* Dataset records *
▬▬▬

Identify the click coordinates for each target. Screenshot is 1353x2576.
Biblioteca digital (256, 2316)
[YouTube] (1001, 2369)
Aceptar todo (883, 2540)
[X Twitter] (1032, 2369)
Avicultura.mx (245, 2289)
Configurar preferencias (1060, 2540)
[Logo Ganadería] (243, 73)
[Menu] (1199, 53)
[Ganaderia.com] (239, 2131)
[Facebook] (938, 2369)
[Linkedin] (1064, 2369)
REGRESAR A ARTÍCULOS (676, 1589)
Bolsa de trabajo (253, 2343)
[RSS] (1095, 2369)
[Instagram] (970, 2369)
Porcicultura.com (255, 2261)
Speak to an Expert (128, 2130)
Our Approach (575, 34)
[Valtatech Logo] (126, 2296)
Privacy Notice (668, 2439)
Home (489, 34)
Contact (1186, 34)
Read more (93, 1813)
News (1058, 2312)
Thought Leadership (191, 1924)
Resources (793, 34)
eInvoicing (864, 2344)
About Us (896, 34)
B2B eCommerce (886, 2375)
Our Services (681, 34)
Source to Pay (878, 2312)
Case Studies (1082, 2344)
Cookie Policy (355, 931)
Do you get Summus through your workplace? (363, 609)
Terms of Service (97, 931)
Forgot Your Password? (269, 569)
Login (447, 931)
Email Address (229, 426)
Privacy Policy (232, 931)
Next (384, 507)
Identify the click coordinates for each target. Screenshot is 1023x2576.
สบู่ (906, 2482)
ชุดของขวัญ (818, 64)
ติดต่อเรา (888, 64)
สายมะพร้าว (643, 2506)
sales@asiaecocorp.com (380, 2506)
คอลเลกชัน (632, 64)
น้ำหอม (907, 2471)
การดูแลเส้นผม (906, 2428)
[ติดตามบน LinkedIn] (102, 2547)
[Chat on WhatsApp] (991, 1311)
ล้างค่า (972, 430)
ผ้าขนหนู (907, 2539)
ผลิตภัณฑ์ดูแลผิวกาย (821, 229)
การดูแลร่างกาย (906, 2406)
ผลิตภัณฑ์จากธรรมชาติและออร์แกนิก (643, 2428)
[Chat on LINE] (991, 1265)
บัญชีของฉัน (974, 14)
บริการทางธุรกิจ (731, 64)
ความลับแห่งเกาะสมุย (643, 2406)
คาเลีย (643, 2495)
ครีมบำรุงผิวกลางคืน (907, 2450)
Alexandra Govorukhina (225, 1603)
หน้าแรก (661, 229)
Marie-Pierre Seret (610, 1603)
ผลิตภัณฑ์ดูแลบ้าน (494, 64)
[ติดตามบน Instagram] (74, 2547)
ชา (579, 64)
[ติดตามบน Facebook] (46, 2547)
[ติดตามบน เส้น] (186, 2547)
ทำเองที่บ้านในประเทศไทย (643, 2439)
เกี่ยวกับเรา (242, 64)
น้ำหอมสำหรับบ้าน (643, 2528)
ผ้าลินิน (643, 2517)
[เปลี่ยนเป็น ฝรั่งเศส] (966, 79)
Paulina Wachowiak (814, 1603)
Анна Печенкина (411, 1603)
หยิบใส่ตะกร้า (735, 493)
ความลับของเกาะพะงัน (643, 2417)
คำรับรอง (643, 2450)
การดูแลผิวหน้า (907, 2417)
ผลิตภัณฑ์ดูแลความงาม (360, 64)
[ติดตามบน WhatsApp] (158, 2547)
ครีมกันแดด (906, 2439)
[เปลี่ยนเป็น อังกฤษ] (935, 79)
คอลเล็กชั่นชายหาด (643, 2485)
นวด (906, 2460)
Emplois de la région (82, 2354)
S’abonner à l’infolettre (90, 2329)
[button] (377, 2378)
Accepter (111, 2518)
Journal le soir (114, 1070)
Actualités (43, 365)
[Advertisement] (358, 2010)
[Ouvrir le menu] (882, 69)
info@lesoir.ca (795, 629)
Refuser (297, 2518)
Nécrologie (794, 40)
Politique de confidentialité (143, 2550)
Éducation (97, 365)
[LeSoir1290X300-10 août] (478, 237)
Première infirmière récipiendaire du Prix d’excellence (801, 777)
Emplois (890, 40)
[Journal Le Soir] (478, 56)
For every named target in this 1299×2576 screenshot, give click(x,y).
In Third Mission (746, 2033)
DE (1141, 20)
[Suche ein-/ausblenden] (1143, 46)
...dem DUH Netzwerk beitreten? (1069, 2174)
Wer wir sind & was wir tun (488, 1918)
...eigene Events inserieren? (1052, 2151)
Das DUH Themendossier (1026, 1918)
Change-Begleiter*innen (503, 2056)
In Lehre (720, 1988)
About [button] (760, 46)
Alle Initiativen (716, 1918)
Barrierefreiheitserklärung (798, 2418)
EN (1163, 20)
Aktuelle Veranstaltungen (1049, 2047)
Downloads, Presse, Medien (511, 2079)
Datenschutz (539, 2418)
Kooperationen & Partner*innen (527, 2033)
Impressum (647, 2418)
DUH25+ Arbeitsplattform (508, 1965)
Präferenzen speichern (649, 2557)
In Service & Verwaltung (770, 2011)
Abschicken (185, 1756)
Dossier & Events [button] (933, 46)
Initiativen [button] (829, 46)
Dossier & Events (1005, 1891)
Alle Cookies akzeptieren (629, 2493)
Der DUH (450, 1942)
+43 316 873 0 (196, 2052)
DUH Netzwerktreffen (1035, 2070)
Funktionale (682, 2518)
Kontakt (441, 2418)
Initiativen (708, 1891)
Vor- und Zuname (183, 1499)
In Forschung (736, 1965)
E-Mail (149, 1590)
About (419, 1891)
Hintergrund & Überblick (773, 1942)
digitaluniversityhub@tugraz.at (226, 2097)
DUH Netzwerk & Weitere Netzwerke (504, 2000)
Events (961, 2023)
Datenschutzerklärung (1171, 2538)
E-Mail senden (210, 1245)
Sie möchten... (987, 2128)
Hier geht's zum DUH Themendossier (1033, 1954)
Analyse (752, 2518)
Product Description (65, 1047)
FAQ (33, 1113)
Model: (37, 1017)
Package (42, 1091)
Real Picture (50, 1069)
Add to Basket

▬▬▬

* Instructions to follow *
When a line holds the string "Themendossier", pull it out of the listing.

* Solution *
Das DUH Themendossier (1026, 1918)
Hier geht's zum DUH Themendossier (1033, 1954)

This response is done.